The Sashelp.LeuTrain and Sashelp.LeuTest data sets provide microarray data from (Golub et al., 1999; Zou and Hastie, 2005). The Sashelp.LeuTrain data set consists of 7,129 genes and 38 training samples, and the Sashelp.LeuTest data set consists of the same 7,129 genes and 34 testing samples. Among the 38 training samples, 27 are type 1 leukemia (acute
lymphoblastic leukemia, coded in the data as 1) and 11 are type 2 leukemia (acute myeloid leukemia, coded in the data as –1).

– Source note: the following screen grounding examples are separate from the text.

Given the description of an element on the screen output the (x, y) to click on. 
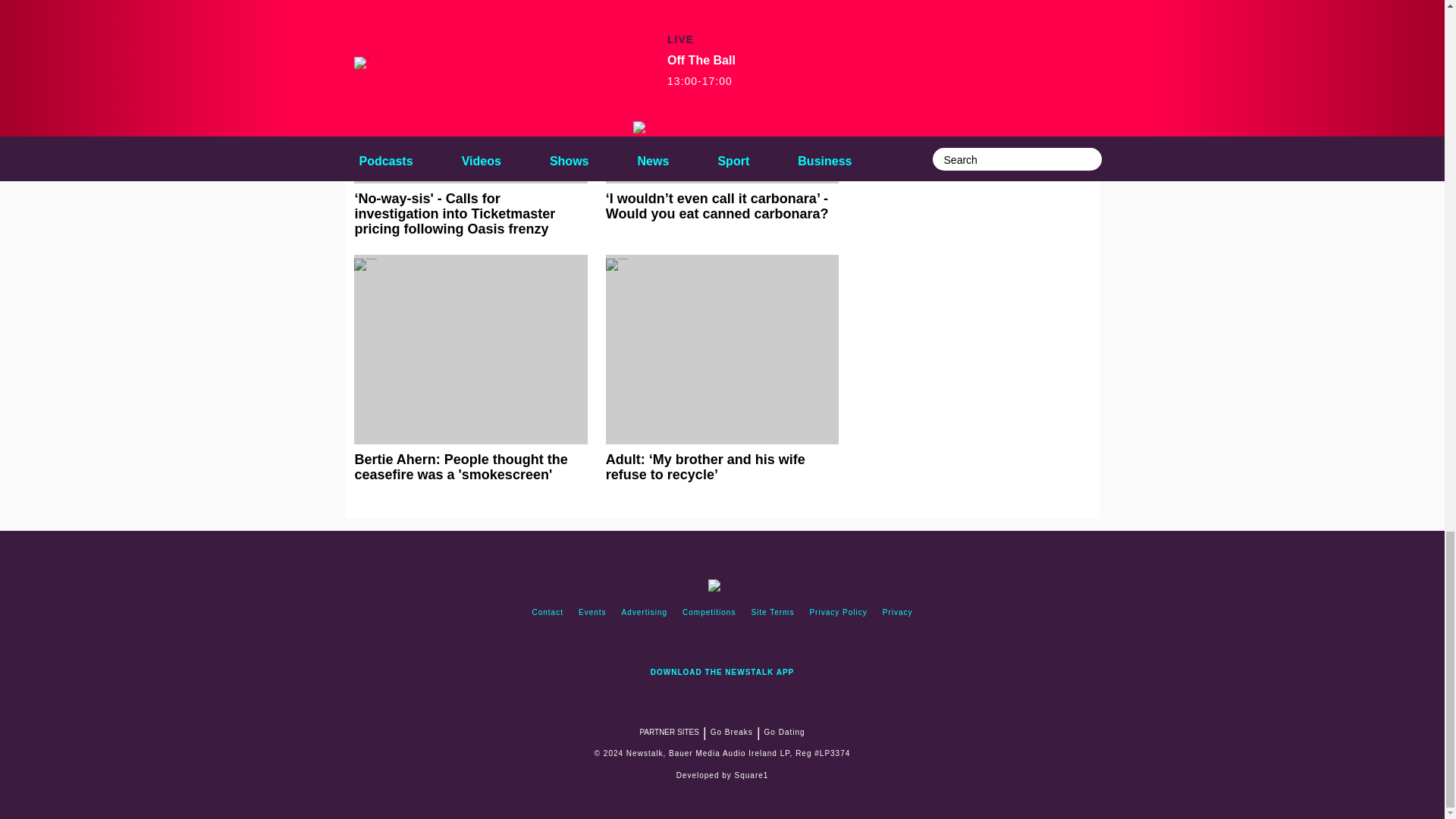
events (592, 612)
Privacy (897, 612)
contact (547, 612)
advertising (644, 612)
competitions (708, 612)
site terms (772, 612)
Privacy Policy (838, 612)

The following steps display information about Sashelp.LeuTrain data set and create Figure B.12:
title 'Leukemia Training Data'; proc contents data=sashelp.LeuTrain varnum; ods select position; run; title 'The First Five Observations and 11 Variables'; proc print data=sashelp.LeuTrain(obs=5); var y x1-x10; run; title 'Leukemia Type Variable'; proc freq data=sashelp.LeuTrain; tables y; run;
Figure B.12: Leukemia Training Data
| The First Five Observations and 11 Variables |
| Obs | y | x1 | x2 | x3 | x4 | x5 | x6 | x7 | x8 | x9 | x10 |
|---|---|---|---|---|---|---|---|---|---|---|---|
| 1 | 1 | -1.46240 | -0.64514 | -0.83593 | -1.47040 | -0.91997 | -1.58430 | 0.71239 | -0.54229 | 1.05090 | 0.23649 |
| 2 | 1 | -0.66480 | 0.20615 | -0.36857 | 0.25822 | -0.47567 | -0.35497 | -1.11940 | -0.29251 | -0.37542 | -0.38760 |
| 3 | 1 | -0.20049 | 0.37994 | -2.38280 | 0.43960 | -1.22700 | -1.76220 | 0.10464 | -1.80750 | 0.49292 | -1.67000 |
| 4 | 1 | -0.25776 | 0.27994 | 1.83920 | -1.62950 | -1.28750 | -1.26510 | 0.76334 | -0.61645 | -0.31578 | -0.32193 |
| 5 | 1 | -0.56457 | -0.39588 | -0.98372 | -0.83741 | -0.41477 | 0.14834 | -0.03550 | -0.10022 | -0.75753 | 0.37068 |
The results of the PROC CONTENTS step are not displayed. The results show that there are 7,130 variables, y and x1-x7129.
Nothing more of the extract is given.